Before we get to unsettled over falling reservoir water levels and spawning crappie it happens. Sometime Mother Nature turns off the water faucet or an anticipated rainfall influences the powers controlling the water levels release water on a prediction of rainfall. Whatever causes the falling water levels anglers and guides have to deal with it in order to catch crappie.
Reservoirs like Beaver Lake, Table Rock and Bull Shoals all part of the White River Chain have years when lake levels drop in the spring.
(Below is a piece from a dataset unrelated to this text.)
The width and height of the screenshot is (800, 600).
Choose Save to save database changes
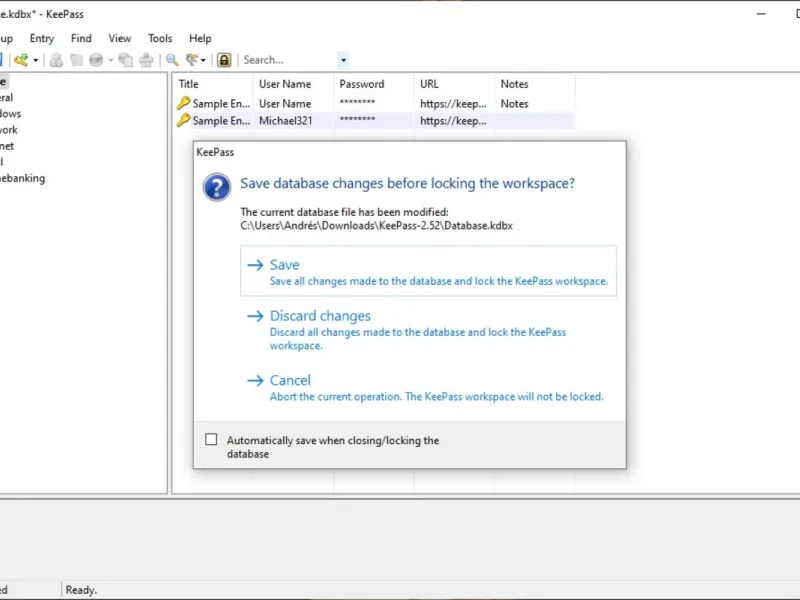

Beaver Lake crappie guide Greg Robinson knows all too well the challenges of fishing when the reservoir is dropping in the springtime during the spawn.
“This year the water level has been dropping although it’s making for good water clarity for fishing; it’s also making the female crappie pull off from shallow water to deep water where they are suspending. Plus we have been getting cold north winds and temperatures at night really cool so crappie are put off by these conditions. It’s just not good spawning conditions,” said Robinson.
Robinson has gone to spider rigging to catch crappie during these conditions. “While some of the males have moved up shallow and a few anglers catching them on minnows and bobbers most of the females are staged out in deeper water. I have been fishing in 15- to 30-feet of water spider rigging to catch the bigger females with my lures at 8- to 14-foot deep,” said Robinson.
While the shallow water has smaller males moved up, Robinson has been fishing for spawning crappie suspended around nothing and areas where crappie stage before moving in to spawn. He uses eight of the 16 foot B’n’M Poles (www.bnmpoles.com) Buck Jig Poles rigged with baitcasting reel with 8 pound high vis Vicious fishing line and single lead jighead with a Red/Chartreuse or Pink/Chartreuse and Bobby Garland Minnow Mind’R (Bobby Garland(R) – Brands) in Green Hornet or Black Chartreuse tipped with a live minnow.
The key for Robinson for catching crappie during these conditions is going slow and using his Garmin LiveScope to see the bigger female crappie. “I’m singling out individual crappie. The larger female that seem to be suspend by themselves. Plus, I have to slow down to troll at .2- to .3-mph which can be challenging with a cold northeast wind blowing,” said Robinson.